Problem statement →
Copy the records between the lines holding "The width and height of the screenshot is (990, 891)." and "[x=698, y=68]", inclusive, reproducing each line as it stands.

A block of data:
#####

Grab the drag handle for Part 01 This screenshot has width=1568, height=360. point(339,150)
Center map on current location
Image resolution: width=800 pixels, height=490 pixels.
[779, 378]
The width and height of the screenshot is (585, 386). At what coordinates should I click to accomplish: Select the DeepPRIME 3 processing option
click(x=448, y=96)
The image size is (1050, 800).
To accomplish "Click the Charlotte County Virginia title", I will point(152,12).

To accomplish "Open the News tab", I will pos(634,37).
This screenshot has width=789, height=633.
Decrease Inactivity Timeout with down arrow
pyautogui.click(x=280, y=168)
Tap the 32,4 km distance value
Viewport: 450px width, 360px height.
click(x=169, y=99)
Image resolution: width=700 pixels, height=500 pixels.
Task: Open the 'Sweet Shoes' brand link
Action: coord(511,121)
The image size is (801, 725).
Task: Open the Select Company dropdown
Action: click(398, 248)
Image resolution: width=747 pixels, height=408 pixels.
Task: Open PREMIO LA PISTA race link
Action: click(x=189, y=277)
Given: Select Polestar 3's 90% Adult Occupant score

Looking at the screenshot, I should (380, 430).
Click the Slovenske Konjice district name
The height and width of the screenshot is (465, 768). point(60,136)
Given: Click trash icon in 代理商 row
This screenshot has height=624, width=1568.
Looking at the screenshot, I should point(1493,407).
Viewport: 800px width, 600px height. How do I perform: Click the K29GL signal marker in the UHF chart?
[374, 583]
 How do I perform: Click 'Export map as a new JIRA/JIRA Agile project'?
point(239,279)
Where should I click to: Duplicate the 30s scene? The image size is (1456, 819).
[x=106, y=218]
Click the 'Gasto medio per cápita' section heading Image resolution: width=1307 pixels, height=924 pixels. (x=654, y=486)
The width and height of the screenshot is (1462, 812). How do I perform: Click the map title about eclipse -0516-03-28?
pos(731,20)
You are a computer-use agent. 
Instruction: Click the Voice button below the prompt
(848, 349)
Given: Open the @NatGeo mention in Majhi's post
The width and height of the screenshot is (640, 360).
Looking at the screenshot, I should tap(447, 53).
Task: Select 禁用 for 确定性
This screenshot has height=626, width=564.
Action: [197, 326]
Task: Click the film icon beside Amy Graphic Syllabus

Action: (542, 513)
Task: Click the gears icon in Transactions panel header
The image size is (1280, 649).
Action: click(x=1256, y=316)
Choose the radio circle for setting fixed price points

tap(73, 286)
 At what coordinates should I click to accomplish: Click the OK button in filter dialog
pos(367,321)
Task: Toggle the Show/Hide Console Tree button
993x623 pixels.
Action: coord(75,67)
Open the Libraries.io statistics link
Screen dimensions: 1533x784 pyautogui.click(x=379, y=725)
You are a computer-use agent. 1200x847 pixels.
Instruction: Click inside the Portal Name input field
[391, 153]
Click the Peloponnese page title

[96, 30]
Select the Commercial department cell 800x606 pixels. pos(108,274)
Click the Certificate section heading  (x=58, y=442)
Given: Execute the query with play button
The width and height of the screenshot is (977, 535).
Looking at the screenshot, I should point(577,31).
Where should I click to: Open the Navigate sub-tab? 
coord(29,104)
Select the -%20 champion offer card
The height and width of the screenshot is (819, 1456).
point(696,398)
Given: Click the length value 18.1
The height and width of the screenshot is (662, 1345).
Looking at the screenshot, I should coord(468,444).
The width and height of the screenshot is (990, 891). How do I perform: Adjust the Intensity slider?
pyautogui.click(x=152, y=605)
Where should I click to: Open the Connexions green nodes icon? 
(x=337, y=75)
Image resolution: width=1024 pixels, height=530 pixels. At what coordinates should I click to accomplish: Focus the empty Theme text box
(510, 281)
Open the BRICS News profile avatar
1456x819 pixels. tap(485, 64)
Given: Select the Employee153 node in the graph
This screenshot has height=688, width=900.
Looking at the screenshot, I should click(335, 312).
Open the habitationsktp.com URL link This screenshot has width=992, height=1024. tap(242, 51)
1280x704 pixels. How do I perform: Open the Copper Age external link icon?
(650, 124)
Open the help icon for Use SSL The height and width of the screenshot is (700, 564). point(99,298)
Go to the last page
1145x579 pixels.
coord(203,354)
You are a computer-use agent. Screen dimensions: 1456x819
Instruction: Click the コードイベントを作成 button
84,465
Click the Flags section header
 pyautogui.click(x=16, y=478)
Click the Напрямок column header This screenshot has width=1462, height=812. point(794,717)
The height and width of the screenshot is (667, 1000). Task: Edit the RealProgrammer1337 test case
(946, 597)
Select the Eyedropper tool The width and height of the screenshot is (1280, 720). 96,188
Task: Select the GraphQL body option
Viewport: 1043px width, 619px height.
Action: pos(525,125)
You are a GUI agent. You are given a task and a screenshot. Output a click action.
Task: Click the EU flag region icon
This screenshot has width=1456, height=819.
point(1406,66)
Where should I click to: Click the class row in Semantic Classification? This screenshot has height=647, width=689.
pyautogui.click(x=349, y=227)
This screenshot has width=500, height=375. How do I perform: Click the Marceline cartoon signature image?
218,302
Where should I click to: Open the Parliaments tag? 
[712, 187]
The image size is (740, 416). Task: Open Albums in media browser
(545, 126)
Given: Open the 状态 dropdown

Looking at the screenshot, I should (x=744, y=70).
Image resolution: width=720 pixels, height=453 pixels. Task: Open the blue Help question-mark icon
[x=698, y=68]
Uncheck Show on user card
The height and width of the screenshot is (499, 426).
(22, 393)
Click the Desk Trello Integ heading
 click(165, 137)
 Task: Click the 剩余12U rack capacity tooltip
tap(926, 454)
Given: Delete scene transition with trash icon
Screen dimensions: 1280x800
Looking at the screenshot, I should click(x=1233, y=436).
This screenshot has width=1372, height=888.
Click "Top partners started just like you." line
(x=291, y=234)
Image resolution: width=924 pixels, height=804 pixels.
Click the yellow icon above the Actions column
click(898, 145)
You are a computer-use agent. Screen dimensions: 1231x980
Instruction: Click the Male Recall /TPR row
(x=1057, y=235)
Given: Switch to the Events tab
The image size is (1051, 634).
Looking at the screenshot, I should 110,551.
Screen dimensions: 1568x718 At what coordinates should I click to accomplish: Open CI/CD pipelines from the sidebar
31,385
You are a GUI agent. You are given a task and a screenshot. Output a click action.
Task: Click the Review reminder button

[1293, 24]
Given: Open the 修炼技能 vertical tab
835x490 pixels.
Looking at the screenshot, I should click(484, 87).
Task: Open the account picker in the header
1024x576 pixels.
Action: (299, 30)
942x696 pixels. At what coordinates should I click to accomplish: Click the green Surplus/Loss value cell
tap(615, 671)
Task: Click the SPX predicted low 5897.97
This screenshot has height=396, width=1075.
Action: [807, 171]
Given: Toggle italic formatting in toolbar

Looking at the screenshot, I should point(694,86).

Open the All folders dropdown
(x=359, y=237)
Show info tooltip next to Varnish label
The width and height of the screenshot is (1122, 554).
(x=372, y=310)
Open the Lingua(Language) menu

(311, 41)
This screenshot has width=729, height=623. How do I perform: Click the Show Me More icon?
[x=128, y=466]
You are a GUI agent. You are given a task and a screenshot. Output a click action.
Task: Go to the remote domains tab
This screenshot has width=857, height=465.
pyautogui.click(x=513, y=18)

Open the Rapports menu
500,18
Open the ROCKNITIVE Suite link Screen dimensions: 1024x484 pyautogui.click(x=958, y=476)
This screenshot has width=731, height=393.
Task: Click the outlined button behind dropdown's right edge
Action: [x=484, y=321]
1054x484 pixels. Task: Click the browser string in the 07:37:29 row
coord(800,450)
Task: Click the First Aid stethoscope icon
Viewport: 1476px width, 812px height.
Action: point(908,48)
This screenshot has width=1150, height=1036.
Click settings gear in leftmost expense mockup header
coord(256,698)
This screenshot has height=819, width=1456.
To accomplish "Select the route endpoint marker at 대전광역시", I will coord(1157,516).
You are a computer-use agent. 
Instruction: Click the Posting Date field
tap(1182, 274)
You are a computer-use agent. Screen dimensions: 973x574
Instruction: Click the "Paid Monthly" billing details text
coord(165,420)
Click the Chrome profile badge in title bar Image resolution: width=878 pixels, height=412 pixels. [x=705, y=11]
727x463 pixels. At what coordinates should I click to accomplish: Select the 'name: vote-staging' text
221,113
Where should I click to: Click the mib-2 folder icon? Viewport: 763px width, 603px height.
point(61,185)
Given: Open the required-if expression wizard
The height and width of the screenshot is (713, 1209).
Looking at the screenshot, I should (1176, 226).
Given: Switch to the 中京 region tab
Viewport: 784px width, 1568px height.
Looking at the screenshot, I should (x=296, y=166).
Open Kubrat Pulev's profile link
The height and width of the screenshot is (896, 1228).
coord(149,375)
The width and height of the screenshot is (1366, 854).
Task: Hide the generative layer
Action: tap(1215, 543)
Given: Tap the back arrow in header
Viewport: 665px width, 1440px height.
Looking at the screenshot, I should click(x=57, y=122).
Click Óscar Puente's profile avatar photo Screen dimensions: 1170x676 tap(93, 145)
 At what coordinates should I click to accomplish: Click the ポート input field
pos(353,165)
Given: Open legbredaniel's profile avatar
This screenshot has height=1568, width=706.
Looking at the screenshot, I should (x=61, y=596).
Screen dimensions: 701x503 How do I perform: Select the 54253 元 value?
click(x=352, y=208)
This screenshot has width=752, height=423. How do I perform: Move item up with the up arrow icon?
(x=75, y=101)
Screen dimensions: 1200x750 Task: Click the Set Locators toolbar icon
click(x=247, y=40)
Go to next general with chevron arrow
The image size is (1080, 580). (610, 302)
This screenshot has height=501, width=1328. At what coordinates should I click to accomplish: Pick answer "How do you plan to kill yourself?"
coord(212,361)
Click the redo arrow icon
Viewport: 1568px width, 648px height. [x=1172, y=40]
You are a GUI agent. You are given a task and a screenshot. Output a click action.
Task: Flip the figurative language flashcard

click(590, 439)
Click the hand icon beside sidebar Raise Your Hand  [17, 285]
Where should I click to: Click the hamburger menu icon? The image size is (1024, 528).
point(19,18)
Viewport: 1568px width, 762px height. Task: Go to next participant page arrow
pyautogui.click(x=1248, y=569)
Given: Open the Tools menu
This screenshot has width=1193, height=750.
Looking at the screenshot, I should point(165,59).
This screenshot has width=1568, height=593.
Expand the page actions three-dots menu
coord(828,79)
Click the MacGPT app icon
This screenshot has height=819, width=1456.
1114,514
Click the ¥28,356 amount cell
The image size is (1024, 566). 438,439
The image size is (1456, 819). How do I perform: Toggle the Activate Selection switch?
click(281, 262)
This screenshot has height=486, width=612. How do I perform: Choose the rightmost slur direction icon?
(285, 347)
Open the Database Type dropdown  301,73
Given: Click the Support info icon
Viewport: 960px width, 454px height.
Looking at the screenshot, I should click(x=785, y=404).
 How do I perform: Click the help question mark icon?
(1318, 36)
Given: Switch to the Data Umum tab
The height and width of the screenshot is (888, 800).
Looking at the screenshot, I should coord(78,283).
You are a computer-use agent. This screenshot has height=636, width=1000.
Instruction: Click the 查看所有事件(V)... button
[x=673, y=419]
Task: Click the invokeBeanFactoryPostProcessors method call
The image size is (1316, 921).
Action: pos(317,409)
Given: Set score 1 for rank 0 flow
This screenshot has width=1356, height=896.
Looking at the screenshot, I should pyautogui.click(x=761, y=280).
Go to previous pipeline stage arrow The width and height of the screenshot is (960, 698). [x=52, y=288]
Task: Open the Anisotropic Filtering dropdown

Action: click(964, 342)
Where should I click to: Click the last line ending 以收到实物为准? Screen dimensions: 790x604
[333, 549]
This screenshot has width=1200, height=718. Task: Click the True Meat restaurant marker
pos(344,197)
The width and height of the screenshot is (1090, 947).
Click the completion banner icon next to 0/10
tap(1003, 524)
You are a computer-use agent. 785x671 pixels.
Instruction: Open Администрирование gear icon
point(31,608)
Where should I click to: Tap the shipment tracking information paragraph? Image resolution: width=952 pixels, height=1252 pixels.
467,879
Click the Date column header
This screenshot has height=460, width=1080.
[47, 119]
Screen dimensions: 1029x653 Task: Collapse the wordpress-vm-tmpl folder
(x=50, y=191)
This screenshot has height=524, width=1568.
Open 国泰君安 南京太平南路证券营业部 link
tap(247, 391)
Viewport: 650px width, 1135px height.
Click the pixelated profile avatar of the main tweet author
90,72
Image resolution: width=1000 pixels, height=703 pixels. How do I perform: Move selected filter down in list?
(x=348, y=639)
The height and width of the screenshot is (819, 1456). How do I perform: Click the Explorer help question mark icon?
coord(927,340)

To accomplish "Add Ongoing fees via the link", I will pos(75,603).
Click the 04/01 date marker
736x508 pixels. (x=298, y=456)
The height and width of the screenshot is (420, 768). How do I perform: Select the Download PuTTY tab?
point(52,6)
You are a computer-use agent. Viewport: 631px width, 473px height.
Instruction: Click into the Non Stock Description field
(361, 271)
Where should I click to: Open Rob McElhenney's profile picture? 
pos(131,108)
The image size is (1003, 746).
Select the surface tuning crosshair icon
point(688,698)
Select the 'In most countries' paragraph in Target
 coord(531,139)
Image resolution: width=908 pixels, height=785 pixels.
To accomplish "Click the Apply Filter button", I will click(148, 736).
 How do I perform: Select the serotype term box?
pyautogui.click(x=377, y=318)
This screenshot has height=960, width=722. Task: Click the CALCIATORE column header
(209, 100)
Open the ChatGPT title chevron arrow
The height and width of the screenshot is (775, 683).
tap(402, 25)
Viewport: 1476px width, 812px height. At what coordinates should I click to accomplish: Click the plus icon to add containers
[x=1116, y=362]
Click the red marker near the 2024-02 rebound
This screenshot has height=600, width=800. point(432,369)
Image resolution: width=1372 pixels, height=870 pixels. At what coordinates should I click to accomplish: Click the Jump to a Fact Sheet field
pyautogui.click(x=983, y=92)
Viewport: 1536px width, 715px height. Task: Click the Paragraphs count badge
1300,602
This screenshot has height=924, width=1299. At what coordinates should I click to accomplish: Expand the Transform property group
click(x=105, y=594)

#####

Written answer →
The width and height of the screenshot is (990, 891). How do I perform: Adjust the Intensity slider?
pyautogui.click(x=152, y=605)
Where should I click to: Open the Connexions green nodes icon? 
(x=337, y=75)
Image resolution: width=1024 pixels, height=530 pixels. At what coordinates should I click to accomplish: Focus the empty Theme text box
(510, 281)
Open the BRICS News profile avatar
1456x819 pixels. tap(485, 64)
Given: Select the Employee153 node in the graph
This screenshot has height=688, width=900.
Looking at the screenshot, I should click(335, 312).
Open the habitationsktp.com URL link This screenshot has width=992, height=1024. tap(242, 51)
1280x704 pixels. How do I perform: Open the Copper Age external link icon?
(650, 124)
Open the help icon for Use SSL The height and width of the screenshot is (700, 564). point(99,298)
Go to the last page
1145x579 pixels.
coord(203,354)
You are a computer-use agent. Screen dimensions: 1456x819
Instruction: Click the コードイベントを作成 button
84,465
Click the Flags section header
 pyautogui.click(x=16, y=478)
Click the Напрямок column header This screenshot has width=1462, height=812. point(794,717)
The height and width of the screenshot is (667, 1000). Task: Edit the RealProgrammer1337 test case
(946, 597)
Select the Eyedropper tool The width and height of the screenshot is (1280, 720). 96,188
Task: Select the GraphQL body option
Viewport: 1043px width, 619px height.
Action: pos(525,125)
You are a GUI agent. You are given a task and a screenshot. Output a click action.
Task: Click the EU flag region icon
This screenshot has width=1456, height=819.
point(1406,66)
Where should I click to: Click the class row in Semantic Classification? This screenshot has height=647, width=689.
pyautogui.click(x=349, y=227)
This screenshot has width=500, height=375. How do I perform: Click the Marceline cartoon signature image?
218,302
Where should I click to: Open the Parliaments tag? 
[712, 187]
The image size is (740, 416). Task: Open Albums in media browser
(545, 126)
Given: Open the 状态 dropdown

Looking at the screenshot, I should (x=744, y=70).
Image resolution: width=720 pixels, height=453 pixels. Task: Open the blue Help question-mark icon
[x=698, y=68]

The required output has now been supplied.